This program uses sizeof to calculate sizes. Why is the size of 'a' different from the size of ch (where ch='a')?

sizeof(ch)          = 1 sizeof('a')         = 4 sizeof('a'+'b'+'C') = 4 sizeof("a")         = 2 

 


TL;DR - sizeof works on the type of the operand.

  • sizeof(ch) == sizeof (char)-------------------(1)
  • sizeof('a') == sizeof(int) --------------------(2)
  • sizeof ('a'+ 'b' + 'c') == sizeof(int) ---(3)
  • sizeof ("a") == sizeof (char [2]) ----------(4)

Let's see each case now.

  1. ch is defined to be of char type, so , pretty straightforward.

  2. In C, sizeof('a') is the same as sizeof (int), as a character constant has type integer.

    Quoting C11,

    An integer character constant has type int. [...]

    In C++, a character literal has type char.

  3. sizeof is a compile-time operator, so the type of the expression is used. As earlier , all the integer character constants are of type int, so int + int + int produces int.
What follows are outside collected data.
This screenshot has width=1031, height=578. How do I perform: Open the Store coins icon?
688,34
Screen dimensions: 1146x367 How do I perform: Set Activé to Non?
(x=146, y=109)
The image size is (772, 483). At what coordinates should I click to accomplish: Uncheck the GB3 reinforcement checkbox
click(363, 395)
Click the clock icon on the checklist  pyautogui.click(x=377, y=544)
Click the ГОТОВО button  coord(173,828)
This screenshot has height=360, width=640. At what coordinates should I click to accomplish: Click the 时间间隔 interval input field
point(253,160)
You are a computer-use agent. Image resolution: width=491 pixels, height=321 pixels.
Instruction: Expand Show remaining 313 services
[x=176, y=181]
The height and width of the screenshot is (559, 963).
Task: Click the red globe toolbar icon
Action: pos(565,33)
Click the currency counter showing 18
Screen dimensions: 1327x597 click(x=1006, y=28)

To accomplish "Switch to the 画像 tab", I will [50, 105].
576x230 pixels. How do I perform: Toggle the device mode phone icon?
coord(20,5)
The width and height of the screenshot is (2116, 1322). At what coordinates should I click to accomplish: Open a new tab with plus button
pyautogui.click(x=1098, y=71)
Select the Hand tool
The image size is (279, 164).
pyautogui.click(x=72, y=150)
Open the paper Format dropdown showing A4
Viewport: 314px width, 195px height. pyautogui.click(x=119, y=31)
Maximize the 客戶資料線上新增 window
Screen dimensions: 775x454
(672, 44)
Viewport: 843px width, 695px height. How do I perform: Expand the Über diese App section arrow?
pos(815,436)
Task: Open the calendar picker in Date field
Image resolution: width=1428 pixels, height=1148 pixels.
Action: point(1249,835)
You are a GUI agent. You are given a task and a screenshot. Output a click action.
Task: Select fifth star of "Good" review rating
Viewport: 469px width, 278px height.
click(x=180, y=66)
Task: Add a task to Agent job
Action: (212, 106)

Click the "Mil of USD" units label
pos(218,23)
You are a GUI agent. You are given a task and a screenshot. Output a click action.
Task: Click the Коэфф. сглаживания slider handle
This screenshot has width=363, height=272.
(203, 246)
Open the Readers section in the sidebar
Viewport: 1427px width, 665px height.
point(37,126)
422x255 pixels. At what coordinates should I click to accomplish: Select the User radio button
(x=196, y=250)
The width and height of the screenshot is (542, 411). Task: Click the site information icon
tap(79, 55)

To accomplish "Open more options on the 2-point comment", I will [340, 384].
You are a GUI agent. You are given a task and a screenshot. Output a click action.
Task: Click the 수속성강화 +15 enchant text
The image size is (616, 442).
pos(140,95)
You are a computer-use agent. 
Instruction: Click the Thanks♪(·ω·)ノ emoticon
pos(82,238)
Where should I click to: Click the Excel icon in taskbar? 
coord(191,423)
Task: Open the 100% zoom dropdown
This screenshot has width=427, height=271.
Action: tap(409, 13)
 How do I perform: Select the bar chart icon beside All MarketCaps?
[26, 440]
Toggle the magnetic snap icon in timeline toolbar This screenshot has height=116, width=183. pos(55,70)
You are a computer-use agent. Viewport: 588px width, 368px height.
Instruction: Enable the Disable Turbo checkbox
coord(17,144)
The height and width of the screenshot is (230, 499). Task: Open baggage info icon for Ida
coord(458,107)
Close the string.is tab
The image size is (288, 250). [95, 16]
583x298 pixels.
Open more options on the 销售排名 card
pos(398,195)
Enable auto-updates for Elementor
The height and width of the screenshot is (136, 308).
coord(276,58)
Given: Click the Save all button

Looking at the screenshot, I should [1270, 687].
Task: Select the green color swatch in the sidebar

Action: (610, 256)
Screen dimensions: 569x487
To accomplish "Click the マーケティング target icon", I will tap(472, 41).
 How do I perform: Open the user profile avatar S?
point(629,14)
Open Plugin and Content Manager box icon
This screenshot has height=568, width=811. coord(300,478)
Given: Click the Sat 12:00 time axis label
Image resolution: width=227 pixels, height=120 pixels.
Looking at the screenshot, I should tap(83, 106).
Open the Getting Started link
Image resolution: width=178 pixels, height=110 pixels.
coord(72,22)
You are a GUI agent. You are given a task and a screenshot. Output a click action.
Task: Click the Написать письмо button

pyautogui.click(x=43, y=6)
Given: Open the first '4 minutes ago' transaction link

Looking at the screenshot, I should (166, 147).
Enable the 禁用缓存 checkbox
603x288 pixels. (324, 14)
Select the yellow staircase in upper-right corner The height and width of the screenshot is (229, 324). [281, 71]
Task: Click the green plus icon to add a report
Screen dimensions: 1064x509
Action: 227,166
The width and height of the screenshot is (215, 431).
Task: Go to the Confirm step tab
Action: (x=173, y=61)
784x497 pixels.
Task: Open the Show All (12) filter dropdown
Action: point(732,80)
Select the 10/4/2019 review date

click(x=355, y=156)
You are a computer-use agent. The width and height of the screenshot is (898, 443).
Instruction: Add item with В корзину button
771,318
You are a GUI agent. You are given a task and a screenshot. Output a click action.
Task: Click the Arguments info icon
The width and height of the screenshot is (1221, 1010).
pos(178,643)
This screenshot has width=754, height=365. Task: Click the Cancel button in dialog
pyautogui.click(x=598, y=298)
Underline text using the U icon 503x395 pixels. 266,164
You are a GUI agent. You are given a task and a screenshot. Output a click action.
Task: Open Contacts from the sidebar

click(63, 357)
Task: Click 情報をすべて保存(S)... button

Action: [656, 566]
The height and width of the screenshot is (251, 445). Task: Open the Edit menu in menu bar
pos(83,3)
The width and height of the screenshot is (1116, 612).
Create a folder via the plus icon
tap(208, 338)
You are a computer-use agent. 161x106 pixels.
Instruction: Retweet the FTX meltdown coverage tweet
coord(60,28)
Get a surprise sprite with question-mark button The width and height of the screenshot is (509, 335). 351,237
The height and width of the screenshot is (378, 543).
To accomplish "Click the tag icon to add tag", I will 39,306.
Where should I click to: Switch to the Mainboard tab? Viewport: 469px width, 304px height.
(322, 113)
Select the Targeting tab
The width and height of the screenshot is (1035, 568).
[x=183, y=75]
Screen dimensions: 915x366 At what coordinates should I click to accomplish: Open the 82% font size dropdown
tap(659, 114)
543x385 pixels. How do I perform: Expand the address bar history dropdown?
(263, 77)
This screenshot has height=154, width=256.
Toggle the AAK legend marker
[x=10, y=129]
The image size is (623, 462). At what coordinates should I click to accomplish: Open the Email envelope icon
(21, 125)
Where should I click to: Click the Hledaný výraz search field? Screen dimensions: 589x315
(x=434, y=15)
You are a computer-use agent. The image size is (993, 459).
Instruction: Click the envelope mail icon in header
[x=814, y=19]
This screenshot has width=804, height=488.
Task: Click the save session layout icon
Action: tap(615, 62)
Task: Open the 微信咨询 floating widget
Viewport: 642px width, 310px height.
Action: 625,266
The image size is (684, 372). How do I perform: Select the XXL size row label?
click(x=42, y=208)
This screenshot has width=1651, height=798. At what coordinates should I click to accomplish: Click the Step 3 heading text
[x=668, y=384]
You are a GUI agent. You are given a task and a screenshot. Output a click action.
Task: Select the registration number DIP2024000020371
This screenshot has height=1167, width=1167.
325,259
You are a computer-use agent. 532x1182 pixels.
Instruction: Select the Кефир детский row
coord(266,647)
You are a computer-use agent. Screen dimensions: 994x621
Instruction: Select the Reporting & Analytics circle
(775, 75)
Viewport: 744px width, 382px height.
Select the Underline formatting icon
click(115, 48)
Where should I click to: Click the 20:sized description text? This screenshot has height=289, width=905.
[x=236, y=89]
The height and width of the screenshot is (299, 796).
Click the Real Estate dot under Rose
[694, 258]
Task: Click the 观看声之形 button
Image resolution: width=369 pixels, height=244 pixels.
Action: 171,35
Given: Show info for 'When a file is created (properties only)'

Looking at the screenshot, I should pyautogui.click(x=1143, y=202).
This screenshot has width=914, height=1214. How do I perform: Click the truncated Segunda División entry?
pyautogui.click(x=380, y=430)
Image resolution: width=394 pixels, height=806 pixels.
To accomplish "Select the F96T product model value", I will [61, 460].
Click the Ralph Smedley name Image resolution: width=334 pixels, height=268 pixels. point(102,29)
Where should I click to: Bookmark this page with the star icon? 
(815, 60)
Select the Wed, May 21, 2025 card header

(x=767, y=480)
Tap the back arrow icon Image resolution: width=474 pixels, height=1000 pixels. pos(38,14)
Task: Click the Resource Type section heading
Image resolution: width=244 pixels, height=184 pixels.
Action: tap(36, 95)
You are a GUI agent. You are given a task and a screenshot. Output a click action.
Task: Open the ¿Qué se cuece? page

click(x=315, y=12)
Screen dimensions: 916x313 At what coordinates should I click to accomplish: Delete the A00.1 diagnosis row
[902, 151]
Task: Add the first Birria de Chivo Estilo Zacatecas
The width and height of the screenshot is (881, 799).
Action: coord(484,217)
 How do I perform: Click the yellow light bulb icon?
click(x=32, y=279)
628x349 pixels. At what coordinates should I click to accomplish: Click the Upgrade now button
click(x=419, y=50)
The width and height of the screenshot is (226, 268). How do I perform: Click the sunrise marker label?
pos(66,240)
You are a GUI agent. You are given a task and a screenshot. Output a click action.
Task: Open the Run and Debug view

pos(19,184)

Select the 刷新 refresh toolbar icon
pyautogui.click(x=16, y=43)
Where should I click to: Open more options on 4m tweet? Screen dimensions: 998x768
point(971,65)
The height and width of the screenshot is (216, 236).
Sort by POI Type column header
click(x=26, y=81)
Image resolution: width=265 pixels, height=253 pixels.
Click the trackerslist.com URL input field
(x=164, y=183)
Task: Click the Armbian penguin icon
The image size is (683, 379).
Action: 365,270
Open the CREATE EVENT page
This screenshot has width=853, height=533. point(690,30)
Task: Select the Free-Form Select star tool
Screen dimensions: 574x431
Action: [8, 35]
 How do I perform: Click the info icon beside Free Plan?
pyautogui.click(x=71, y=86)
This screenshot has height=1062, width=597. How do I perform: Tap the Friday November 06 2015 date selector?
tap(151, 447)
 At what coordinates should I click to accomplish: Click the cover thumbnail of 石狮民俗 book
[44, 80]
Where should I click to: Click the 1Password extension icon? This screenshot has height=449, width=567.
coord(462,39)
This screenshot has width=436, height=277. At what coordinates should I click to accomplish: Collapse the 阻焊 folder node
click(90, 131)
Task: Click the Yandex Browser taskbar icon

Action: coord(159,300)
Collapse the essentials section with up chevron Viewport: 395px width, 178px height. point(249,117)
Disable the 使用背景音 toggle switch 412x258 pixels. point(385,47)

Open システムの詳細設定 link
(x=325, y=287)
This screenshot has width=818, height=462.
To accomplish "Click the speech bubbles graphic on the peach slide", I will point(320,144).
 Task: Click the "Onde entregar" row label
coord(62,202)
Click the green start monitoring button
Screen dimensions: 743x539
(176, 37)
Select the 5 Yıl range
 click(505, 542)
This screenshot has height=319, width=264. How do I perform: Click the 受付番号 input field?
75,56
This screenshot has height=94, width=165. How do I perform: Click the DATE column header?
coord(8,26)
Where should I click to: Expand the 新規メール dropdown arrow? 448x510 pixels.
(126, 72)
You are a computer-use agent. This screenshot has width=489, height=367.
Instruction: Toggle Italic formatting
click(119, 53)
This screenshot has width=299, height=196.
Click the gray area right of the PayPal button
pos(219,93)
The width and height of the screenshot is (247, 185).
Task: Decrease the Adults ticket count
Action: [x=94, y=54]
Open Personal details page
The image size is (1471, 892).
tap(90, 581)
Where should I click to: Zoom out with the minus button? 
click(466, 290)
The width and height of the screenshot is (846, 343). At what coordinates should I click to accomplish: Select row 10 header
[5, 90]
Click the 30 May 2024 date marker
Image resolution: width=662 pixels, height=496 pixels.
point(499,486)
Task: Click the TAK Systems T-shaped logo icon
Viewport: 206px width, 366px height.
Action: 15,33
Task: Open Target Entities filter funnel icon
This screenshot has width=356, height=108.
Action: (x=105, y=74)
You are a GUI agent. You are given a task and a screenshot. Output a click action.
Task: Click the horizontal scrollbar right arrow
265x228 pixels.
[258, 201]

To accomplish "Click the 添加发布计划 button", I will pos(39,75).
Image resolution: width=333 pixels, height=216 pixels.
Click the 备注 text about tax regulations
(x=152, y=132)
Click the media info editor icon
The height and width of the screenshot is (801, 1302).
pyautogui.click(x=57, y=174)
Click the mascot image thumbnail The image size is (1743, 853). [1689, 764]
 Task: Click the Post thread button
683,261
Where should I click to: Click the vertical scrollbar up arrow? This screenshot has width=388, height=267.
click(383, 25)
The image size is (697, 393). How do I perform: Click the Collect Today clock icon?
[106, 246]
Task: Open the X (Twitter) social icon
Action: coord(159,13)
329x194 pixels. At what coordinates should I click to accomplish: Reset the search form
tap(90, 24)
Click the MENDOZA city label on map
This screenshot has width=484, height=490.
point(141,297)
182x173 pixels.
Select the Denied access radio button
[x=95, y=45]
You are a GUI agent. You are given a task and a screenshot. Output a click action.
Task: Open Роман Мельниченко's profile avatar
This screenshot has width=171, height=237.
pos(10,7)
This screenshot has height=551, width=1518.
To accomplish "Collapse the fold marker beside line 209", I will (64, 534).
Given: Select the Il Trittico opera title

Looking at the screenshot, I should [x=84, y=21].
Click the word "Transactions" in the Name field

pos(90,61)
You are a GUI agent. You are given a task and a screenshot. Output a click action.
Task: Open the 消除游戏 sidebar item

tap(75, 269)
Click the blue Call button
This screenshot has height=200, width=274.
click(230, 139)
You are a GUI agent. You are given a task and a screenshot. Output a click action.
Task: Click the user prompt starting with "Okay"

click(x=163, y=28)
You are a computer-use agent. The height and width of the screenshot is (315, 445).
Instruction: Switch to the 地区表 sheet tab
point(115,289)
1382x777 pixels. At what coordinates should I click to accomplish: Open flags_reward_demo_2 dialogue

So the type of the operand is taken as int.

  4. "a" is an array of two chars, 'a' and 0 (null-terminator) (no, it does not decay to pointer to the first element of the array type), hence the size is the same as of an array with two char elements.


That said, finally, sizeof produces a result of type size_t, so you must use %zu format specifier to print the result.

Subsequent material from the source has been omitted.